There is a clear desire to get as much rent revenue as possible from halls of residency and from the university’s extensive property portfolio also rented out to its own students. Outbreaks around Northern Ireland have followed Queen’s students who returned home for weekends to work in supermarkets and other service sector jobs. Once again, profit has trumped public health.
The Tory government has failed to devise a robust test and trace system to identify those Covid-positive. Indeed with hindsight, it appears it was never genuine about taking such an approach – no wonder, the NHS was the perfect vehicle to roll out a mass public health response but instead the role and the lucrative contracts were given to private sector charlatans.
If a robust system to test, trace, isolate, treat and support was put in place, Covid could have been kept out on these islands or greatly contained, just as it has elsewhere. Such a course would require adequate sick pay provision to support those showing symptoms and facing self-isolation, encouraging greater openness. Coupled with robust quarantine controls on those entering these islands, this could have allowed the disease to be shut down without the need for wider or more extensive social lockdowns.
Such an approach would have secured huge levels of public support and avoided any need for the use of repressive powers to force shutdowns. It could still be adopted even at this late stage although all governments appear set on pursuing their own variety of the ‘herd immunity’ strategy whatever the long-term cost.
Private profit has taken precedence over science. Options to shut out the virus have been missed. The result is a potential tidal wave of redundancies and the growth of the reserve army of labour. Bosses are seeking to exploit the opportunity to attack wages and conditions at a time when workers lack fighting workplace organisation to defend themselves. Meanwhile, everyone is being forced to stay in their houses under ever more harsh repressive laws, which have already been used against workers in struggle.
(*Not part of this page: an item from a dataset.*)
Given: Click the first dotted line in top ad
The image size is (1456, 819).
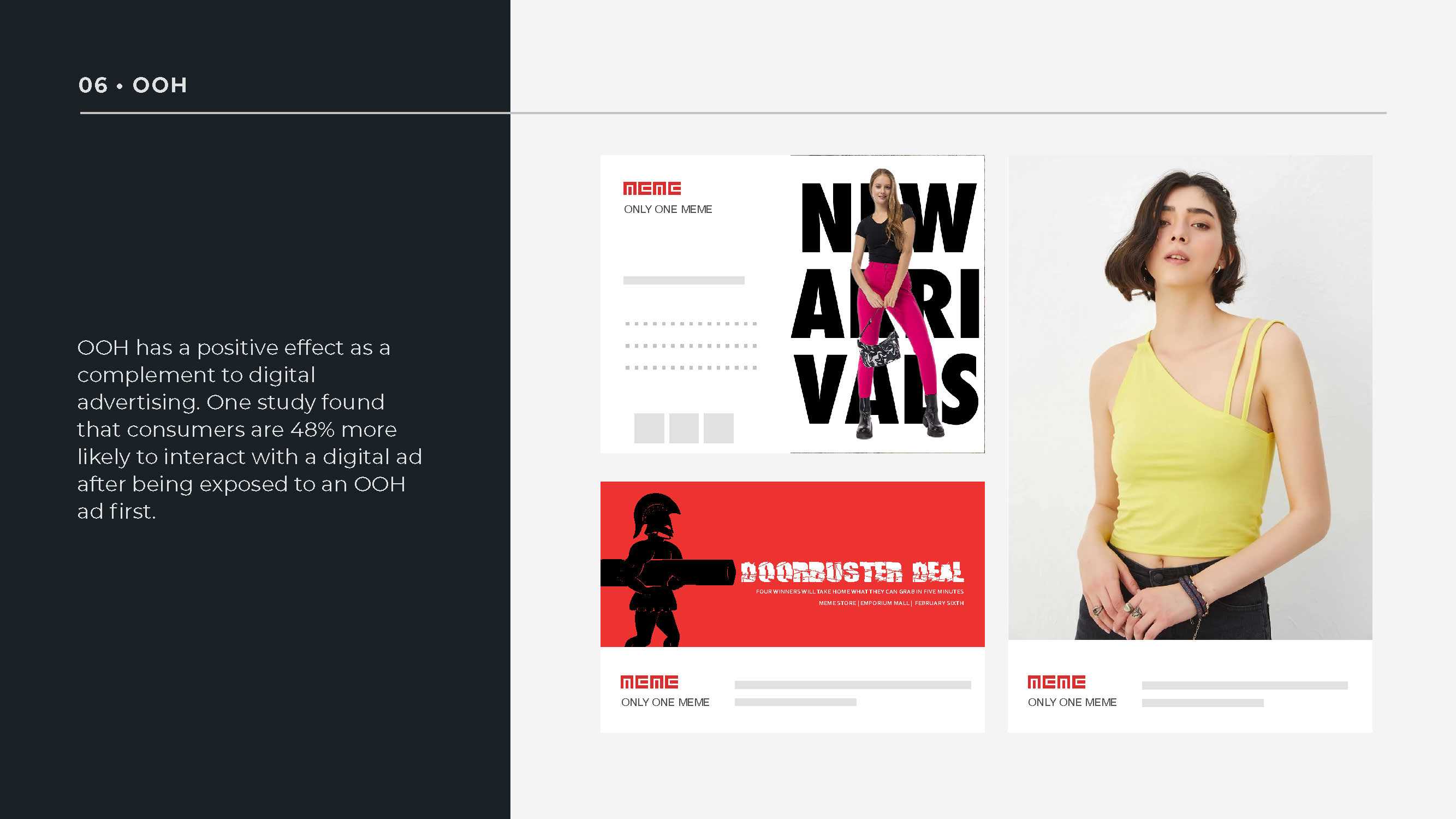Looking at the screenshot, I should tap(690, 324).
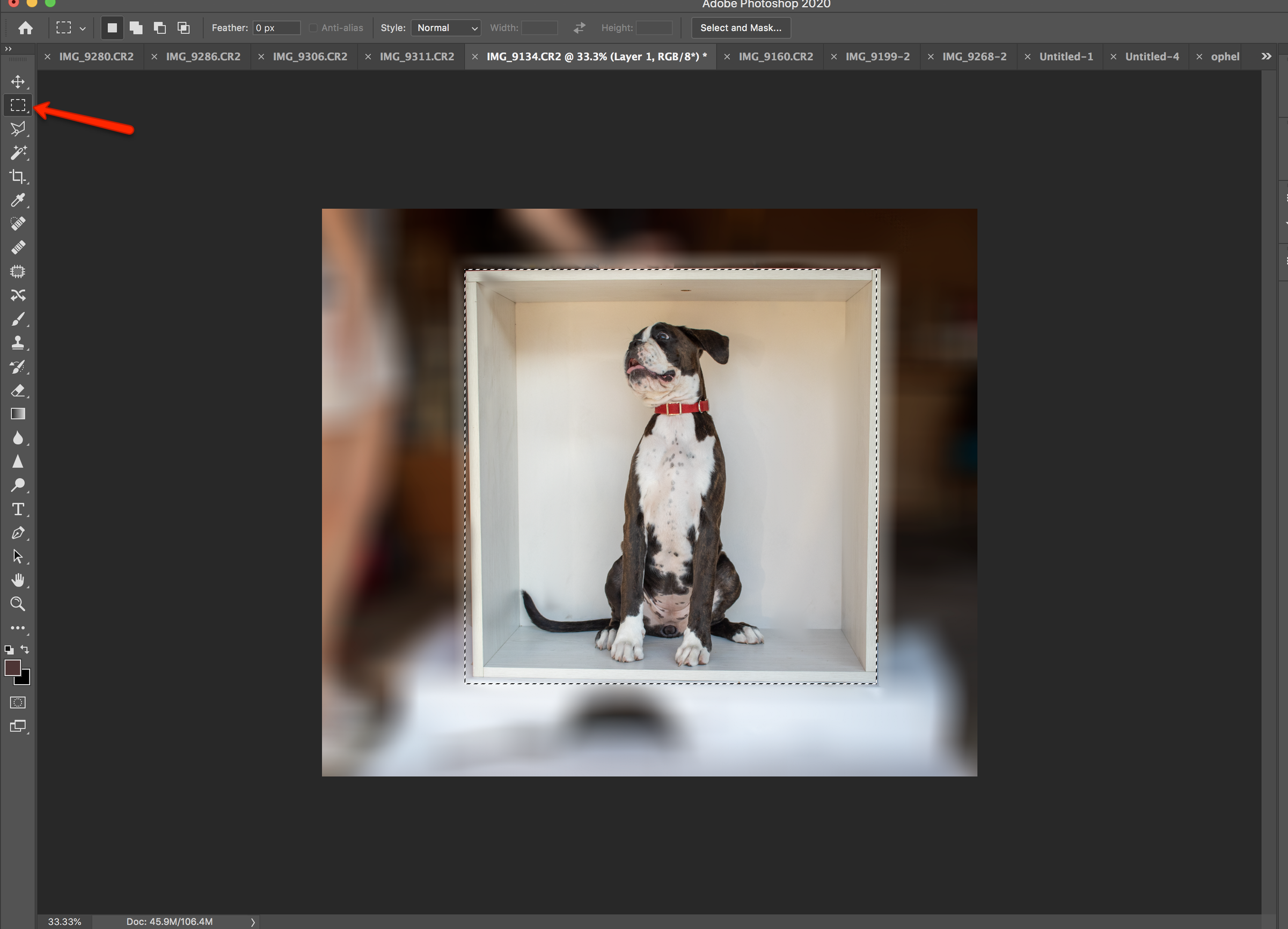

A generation of young people are facing losing a year of their lives unnecessarily. Mental health and domestic violence levels are ramping up and secondary causes of mortality are rapidly rising, for example untreated cancers or heart disease. The capitalist system of economics and the corporate governments in thrall to it, whether in Belfast, London or Dublin, offer workers nothing but suffering and exploitation.
Our lives or health matter little to those in power. Capitalist politicians are focused on the business interests of the bosses. They have no interest in defending the public interest now any more than they wish to take action to avert the looming environmental disaster. We must organise for a socialist alternative to save ourselves and our planet – it is a case of socialism or barbarism.